[Données de cibles de clic]
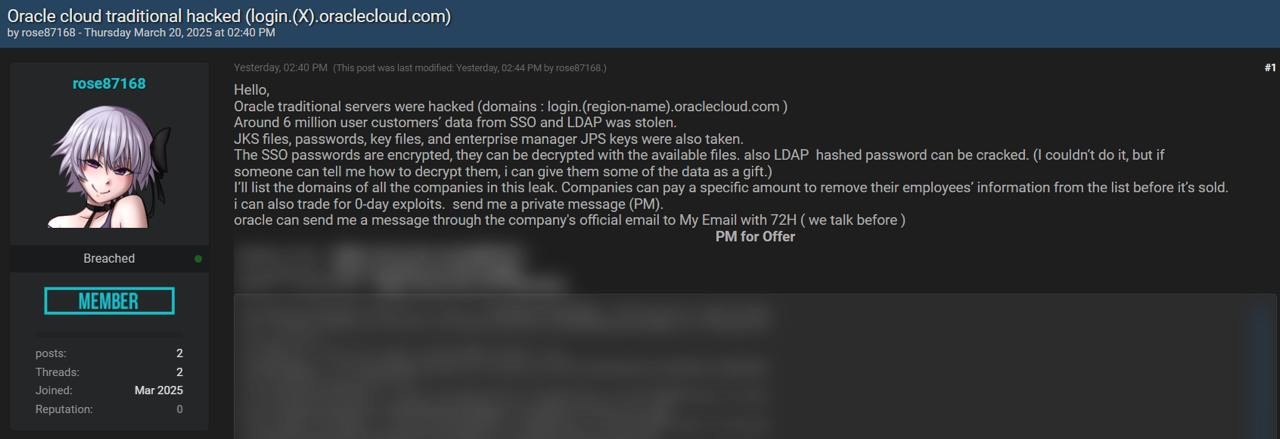Click the posts count value
The image size is (1280, 439).
(180, 353)
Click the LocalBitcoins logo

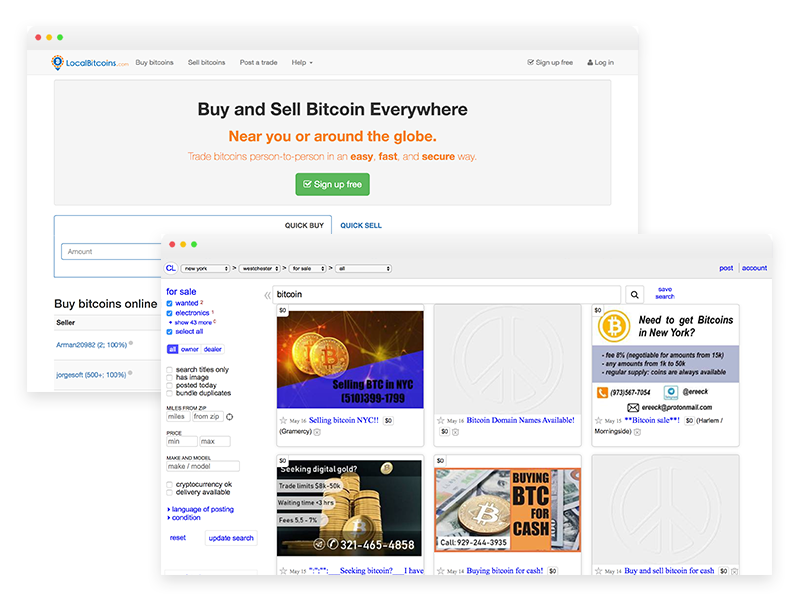(x=86, y=60)
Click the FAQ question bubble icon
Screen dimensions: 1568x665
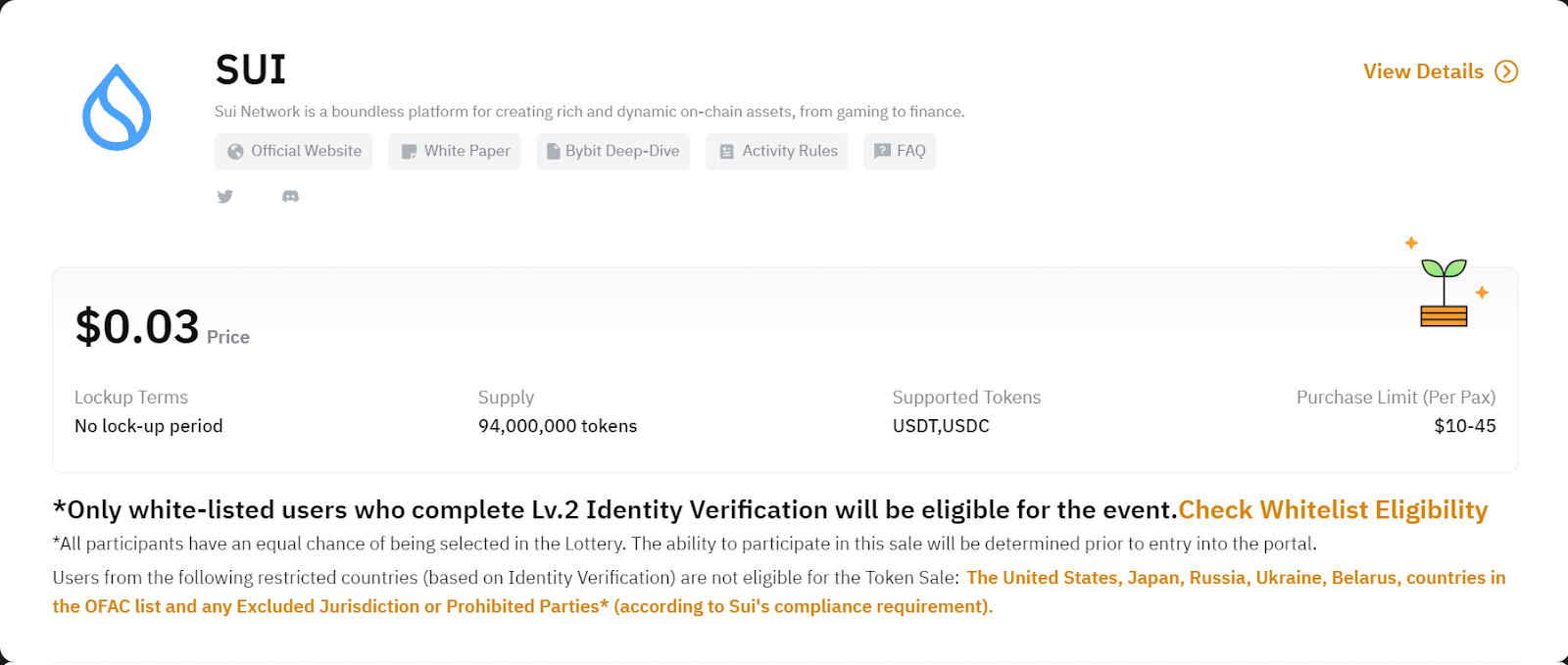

Consigne: Recopiez à l'identique toutes les entrées ci-dessus, en omettant les images.

Solution:
Click the posts count value
The image size is (1280, 439).
(180, 353)
Click the LocalBitcoins logo

(x=86, y=60)
Click the FAQ question bubble icon
Screen dimensions: 1568x665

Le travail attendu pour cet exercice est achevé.